-- Opening Marker --

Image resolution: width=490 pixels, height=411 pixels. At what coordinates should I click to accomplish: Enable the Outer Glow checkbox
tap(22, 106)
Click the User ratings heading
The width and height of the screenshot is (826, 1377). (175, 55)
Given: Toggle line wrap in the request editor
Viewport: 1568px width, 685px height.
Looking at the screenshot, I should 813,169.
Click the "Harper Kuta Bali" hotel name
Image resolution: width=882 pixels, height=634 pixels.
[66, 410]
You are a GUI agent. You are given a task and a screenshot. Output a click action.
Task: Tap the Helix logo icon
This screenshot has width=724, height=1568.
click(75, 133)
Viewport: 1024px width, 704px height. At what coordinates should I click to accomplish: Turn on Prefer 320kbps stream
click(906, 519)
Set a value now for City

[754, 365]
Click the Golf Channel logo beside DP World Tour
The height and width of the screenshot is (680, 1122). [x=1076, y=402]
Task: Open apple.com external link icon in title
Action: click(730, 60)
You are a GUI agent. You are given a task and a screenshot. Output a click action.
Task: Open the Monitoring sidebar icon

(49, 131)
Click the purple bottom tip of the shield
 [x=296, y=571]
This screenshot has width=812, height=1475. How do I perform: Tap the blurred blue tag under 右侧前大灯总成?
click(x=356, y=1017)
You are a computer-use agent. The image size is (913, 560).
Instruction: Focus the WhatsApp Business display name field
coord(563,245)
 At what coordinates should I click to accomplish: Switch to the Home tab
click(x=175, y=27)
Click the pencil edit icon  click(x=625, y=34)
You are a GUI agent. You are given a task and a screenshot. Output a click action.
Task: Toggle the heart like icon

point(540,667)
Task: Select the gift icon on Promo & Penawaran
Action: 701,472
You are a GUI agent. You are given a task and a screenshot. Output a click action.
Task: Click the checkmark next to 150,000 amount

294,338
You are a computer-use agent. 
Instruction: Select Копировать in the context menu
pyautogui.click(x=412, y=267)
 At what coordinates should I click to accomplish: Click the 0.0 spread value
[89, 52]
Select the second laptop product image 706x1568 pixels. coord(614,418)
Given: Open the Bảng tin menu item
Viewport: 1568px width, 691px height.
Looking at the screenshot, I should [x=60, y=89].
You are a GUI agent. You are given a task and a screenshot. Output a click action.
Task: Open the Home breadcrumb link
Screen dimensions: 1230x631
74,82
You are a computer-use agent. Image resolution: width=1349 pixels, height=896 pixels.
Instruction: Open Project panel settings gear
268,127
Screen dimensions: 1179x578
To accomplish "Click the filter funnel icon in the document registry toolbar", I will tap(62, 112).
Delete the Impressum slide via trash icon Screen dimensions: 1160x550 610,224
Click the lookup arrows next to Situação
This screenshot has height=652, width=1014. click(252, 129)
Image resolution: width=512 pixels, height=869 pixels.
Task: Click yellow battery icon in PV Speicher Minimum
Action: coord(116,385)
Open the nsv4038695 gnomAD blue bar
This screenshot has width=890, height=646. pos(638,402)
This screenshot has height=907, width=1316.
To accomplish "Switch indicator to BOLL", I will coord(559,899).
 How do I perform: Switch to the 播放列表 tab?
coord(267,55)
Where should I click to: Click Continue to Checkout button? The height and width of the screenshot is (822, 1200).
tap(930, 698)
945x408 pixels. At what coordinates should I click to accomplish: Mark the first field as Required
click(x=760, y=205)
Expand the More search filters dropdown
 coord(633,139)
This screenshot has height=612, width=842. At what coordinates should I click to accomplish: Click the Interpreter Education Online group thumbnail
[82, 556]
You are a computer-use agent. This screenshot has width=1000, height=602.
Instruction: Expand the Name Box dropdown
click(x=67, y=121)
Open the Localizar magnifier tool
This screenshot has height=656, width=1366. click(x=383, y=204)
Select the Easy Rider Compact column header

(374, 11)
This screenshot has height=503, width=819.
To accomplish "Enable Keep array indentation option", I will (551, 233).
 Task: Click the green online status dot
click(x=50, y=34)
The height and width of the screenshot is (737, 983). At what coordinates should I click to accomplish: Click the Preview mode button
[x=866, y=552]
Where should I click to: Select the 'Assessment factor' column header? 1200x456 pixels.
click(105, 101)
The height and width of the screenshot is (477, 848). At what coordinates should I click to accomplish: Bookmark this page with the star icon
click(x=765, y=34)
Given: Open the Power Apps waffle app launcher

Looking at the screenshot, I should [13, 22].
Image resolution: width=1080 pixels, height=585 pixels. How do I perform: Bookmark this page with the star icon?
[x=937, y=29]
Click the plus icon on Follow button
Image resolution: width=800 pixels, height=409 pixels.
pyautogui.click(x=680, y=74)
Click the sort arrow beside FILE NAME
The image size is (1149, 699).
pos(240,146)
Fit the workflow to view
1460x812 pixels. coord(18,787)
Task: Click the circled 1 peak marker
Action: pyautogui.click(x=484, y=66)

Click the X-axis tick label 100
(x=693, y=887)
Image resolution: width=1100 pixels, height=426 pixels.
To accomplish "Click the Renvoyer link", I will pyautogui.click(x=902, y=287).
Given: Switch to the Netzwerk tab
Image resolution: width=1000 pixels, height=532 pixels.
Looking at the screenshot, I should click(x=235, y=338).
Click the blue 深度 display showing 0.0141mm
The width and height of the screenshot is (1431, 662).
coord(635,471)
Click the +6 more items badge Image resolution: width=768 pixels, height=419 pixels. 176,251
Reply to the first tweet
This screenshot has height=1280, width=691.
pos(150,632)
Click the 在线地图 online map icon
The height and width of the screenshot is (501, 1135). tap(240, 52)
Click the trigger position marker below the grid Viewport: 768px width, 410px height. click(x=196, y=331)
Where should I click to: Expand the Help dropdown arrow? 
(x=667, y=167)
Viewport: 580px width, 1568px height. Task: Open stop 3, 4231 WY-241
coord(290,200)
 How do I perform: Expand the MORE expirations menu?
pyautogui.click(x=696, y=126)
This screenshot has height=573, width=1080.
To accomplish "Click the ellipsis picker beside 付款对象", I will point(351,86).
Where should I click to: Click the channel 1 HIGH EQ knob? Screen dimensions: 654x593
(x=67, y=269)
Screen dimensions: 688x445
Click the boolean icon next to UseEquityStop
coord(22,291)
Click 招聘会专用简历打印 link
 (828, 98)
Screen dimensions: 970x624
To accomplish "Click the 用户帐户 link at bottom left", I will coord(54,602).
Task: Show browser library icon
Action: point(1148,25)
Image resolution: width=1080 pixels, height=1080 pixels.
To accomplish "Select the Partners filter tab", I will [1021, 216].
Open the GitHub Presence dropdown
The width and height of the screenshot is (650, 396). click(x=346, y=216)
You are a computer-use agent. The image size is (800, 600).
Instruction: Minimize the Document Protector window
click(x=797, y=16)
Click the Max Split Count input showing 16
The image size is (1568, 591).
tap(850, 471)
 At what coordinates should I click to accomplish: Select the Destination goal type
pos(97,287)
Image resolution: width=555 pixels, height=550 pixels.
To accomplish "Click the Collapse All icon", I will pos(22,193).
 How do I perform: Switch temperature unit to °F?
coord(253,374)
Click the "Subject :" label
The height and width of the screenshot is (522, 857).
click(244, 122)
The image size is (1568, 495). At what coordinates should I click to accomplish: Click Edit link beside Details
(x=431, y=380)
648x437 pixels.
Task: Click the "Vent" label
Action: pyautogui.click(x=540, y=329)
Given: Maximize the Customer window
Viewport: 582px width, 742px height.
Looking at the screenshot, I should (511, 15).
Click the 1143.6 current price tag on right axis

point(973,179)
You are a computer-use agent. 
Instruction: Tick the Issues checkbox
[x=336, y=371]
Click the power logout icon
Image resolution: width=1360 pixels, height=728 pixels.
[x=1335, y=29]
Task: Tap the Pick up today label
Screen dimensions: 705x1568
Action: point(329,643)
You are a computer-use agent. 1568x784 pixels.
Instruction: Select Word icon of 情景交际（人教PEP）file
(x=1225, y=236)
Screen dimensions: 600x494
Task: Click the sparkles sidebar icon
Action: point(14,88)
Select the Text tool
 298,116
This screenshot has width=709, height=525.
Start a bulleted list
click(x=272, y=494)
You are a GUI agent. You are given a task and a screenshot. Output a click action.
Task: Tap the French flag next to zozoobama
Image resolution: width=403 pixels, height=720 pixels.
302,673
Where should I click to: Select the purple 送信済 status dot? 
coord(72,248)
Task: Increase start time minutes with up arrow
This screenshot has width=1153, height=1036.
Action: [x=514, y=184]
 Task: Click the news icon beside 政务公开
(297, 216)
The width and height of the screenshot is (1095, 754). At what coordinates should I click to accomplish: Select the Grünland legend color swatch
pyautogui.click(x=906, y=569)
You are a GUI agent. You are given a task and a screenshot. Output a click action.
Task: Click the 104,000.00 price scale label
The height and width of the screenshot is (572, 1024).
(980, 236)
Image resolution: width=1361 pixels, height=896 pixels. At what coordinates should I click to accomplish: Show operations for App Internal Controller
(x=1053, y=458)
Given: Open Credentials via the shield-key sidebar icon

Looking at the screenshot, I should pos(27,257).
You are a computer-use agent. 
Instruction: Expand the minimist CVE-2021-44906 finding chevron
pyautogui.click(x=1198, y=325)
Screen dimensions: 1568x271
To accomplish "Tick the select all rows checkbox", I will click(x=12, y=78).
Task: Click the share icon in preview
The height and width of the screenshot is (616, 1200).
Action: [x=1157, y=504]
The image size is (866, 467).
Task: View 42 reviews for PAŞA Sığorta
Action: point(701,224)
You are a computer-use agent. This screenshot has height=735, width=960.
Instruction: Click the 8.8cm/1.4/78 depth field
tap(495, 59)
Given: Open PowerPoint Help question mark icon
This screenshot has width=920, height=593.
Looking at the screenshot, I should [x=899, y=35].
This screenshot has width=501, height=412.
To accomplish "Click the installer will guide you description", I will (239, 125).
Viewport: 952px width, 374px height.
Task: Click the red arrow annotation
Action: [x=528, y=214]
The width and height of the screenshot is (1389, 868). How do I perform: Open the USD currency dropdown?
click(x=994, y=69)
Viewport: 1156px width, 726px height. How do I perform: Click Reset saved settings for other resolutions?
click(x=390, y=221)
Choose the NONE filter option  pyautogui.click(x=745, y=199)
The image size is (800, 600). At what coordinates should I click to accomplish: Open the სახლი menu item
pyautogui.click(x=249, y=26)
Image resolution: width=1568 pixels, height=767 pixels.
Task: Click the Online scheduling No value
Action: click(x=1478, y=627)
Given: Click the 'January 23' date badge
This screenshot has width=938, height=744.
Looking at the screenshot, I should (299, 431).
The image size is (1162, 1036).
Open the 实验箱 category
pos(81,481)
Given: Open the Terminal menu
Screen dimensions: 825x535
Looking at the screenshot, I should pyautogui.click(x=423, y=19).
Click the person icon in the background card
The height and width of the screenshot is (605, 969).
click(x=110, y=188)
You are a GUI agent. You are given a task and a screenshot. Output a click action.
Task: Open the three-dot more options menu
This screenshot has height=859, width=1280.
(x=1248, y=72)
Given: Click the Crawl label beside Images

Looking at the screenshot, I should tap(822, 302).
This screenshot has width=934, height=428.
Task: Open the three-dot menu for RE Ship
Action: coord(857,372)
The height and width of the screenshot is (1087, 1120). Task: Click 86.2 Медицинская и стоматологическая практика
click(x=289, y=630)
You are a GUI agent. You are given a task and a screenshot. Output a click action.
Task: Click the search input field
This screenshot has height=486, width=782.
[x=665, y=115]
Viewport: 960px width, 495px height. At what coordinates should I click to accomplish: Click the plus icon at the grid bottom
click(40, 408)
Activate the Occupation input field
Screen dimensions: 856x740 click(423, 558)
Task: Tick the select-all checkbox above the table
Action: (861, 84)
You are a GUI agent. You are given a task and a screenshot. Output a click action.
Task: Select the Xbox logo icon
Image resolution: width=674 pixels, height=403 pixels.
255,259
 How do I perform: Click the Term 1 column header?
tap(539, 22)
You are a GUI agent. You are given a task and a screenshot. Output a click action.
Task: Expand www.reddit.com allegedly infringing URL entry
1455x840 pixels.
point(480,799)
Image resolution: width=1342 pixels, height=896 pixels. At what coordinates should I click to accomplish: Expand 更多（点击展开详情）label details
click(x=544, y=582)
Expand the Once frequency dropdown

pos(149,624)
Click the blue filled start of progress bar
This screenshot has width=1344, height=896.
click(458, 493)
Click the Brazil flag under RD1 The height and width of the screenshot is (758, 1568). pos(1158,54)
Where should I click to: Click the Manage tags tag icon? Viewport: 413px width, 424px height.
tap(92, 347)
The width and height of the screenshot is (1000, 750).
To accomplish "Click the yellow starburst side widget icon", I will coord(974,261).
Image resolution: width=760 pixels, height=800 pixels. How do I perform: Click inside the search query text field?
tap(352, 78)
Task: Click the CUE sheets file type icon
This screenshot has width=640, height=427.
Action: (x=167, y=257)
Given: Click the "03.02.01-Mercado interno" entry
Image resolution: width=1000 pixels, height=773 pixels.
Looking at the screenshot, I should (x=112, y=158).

-- Closing Marker --

EXERCISE REQUIREMENTS: Copy out each line of the entries above that holds "flag".

PROBLEM SOLUTION:
Task: Tap the French flag next to zozoobama
Click the Brazil flag under RD1 The height and width of the screenshot is (758, 1568). pos(1158,54)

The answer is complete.